Ele relata que no seu longo período de viuvez, Nilza preservou e manteve o acervo e a obra de Barbosa Lessa, fiscalizando as apropriações ou deturpações que frequentemente surgiam.
“Certa vez, em um espetáculo musical no Teatro da Assembleia Legislativa, um artista anunciou que a próxima canção a ser apresentada seria Negrinho do Pastoreio, uma música anônima do Folclore Rio-grandense. Dona Nilza se levantou no meio da plateia e, com uma voz alta e firme, sentenciou: ‘O autor do Negrinho do Pastoreio dormiu comigo por muitos anos, e ele não é anônimo, ele é Luiz Carlos Barbosa Lessa’”, relata.
Em 2013, o historiador e museólogo Giovanni Mesquita, por meio da IGTF, organizou a Exposição 10 vezes Lessa. Na ocasião, Dona Nilza ofereceu todo o seu apoio e, generosamente, abriu sua casa e disponibilizou o acervo pessoal do esposo para compor aquela manifestação de memória, relata Knierim.

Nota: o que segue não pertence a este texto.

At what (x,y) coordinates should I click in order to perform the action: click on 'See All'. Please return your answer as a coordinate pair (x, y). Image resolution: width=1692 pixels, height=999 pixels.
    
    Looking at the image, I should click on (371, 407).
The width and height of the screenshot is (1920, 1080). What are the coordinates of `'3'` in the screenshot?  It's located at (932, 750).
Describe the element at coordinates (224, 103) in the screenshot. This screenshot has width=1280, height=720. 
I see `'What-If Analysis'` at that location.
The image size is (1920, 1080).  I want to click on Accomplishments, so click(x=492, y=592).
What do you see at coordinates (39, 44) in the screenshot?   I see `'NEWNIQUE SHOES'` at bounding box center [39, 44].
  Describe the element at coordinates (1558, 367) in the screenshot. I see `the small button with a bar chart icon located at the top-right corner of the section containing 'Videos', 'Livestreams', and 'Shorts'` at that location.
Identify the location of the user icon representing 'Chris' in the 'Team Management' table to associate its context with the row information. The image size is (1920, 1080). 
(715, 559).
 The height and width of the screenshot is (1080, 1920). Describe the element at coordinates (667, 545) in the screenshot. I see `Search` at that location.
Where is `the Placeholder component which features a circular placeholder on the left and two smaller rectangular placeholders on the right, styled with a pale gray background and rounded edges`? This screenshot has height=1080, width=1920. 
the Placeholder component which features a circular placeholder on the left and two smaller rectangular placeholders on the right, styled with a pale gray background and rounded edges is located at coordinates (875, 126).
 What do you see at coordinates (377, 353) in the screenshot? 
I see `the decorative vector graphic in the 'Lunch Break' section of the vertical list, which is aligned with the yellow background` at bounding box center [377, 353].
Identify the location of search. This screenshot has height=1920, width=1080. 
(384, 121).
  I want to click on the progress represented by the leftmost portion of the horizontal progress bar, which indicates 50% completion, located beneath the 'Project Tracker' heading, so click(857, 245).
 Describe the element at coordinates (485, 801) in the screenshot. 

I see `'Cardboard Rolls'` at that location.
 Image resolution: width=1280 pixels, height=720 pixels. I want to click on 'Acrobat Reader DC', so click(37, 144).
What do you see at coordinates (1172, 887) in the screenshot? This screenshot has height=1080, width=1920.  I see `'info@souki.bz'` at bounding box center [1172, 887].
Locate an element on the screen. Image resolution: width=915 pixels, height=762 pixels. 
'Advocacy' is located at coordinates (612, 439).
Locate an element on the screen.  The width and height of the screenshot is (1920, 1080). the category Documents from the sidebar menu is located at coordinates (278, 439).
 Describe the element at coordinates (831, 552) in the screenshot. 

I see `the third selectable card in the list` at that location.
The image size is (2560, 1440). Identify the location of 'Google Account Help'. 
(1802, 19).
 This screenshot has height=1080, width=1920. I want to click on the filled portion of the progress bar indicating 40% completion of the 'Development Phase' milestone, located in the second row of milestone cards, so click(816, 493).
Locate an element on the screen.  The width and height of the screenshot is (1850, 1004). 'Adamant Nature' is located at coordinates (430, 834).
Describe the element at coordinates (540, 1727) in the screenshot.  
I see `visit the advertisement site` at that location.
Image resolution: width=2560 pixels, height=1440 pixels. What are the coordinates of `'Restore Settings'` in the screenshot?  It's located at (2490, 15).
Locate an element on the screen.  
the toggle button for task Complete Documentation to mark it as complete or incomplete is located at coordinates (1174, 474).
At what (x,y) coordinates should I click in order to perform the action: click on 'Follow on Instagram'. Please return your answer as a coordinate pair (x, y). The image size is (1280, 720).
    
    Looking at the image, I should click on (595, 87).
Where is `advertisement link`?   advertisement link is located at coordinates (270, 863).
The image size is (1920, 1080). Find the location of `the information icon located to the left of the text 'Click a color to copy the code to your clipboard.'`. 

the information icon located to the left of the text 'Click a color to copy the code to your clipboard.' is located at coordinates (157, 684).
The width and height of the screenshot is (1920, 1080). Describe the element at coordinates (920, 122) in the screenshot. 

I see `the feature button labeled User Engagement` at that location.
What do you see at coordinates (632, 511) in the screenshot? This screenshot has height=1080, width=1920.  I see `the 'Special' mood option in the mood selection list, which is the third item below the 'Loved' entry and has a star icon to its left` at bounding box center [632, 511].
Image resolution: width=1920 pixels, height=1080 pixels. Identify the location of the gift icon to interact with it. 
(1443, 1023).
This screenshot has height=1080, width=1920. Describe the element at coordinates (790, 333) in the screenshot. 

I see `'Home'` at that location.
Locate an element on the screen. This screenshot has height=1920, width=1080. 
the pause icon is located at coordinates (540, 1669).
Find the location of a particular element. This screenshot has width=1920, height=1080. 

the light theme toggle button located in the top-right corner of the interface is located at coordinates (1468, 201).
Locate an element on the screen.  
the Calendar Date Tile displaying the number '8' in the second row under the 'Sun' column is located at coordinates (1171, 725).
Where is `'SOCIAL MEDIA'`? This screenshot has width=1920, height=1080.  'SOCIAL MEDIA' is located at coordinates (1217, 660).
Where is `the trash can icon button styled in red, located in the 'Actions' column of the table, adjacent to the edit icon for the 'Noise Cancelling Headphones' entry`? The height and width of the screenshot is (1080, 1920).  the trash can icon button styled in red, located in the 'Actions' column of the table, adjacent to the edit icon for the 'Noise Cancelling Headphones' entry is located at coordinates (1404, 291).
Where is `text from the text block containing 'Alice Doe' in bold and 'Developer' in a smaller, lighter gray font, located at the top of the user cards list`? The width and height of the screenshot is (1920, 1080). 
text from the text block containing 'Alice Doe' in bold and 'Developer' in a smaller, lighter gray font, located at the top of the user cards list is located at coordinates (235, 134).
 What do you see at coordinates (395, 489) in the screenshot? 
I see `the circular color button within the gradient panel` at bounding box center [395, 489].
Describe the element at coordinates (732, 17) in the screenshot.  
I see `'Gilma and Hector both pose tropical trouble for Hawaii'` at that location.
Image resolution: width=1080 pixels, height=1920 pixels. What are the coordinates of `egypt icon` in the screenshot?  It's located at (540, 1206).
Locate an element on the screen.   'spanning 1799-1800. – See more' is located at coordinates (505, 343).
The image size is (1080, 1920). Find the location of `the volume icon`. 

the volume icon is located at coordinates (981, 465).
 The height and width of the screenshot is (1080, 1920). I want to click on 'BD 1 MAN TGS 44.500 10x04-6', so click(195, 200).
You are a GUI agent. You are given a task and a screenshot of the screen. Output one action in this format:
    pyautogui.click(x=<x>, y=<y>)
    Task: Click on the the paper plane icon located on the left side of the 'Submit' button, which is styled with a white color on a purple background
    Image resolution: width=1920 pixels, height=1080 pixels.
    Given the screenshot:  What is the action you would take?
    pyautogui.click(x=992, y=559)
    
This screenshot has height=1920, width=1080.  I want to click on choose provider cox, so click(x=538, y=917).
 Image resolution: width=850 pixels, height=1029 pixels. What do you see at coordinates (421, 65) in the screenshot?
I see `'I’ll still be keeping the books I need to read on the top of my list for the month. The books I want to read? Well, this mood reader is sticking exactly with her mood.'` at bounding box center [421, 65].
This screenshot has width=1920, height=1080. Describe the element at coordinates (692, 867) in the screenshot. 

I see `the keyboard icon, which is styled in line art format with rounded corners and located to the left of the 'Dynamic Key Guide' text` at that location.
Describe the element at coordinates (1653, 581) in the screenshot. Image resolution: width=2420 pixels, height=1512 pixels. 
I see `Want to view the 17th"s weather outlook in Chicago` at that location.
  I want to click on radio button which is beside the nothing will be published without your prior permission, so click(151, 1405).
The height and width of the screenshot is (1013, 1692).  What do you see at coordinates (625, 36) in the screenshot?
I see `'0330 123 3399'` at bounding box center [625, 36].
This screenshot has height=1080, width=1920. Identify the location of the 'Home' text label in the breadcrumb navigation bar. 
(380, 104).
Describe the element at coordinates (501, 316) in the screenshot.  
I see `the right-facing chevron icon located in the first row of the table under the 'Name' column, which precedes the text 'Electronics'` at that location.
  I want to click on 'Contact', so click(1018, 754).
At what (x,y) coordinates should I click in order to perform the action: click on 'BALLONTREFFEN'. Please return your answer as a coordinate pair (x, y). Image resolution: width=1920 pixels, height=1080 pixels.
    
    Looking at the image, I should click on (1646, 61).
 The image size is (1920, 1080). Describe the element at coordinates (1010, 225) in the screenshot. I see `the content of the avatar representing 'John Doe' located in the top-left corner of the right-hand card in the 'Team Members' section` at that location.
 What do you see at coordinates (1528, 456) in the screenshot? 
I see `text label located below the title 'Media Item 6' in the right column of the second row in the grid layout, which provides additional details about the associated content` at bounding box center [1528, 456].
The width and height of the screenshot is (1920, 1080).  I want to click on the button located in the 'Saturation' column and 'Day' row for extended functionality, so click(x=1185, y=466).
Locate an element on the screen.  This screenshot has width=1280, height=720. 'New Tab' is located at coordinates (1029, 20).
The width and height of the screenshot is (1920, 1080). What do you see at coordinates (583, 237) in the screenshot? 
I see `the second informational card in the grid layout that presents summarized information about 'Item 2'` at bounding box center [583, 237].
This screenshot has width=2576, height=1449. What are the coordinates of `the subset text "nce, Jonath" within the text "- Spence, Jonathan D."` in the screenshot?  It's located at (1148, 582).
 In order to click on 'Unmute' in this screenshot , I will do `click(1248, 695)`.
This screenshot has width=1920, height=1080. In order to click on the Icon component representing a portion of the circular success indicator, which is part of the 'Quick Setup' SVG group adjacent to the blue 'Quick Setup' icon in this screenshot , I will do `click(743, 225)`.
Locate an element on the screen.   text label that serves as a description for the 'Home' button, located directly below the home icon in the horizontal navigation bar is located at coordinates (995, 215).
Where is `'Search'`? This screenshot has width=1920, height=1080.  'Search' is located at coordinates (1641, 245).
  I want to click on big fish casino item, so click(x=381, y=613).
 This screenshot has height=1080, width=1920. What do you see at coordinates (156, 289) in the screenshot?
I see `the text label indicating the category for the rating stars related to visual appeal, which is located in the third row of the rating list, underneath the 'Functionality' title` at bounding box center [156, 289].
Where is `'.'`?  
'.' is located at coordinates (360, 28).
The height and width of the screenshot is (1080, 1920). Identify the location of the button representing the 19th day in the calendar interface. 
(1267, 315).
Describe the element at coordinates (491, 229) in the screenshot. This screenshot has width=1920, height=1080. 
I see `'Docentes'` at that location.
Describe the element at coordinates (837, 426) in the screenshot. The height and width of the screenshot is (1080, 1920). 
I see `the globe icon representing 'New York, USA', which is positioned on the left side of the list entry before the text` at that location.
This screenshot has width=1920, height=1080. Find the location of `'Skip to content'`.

“Manteve uma vida sempre ativa com seu trabalho de artista e artesã, criando e confeccionando colchas e travesseiros. Nos tecidos, reproduzia a imagem da fauna pampeana, dos personagens das lendas”. O historiador lembra ainda que, além de se ocupar com a arte e o folclore, Dona Nilza atuou em causas ambientais. “Foi junto com Barbosa a idealizadora e fundadora da Feira Ecológica do Bom Fim, que existe há mais de 30 anos”.